## Problem to solve
For every line in the material, produce an exact copy.
——————————
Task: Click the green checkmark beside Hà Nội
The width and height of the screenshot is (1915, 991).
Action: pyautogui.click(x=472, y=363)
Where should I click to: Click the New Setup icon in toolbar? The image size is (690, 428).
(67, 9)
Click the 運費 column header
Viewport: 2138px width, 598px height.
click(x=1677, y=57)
——————————
## Task solution
Task: Click the green checkmark beside Hà Nội
The width and height of the screenshot is (1915, 991).
Action: pyautogui.click(x=472, y=363)
Where should I click to: Click the New Setup icon in toolbar? The image size is (690, 428).
(67, 9)
Click the 運費 column header
Viewport: 2138px width, 598px height.
click(x=1677, y=57)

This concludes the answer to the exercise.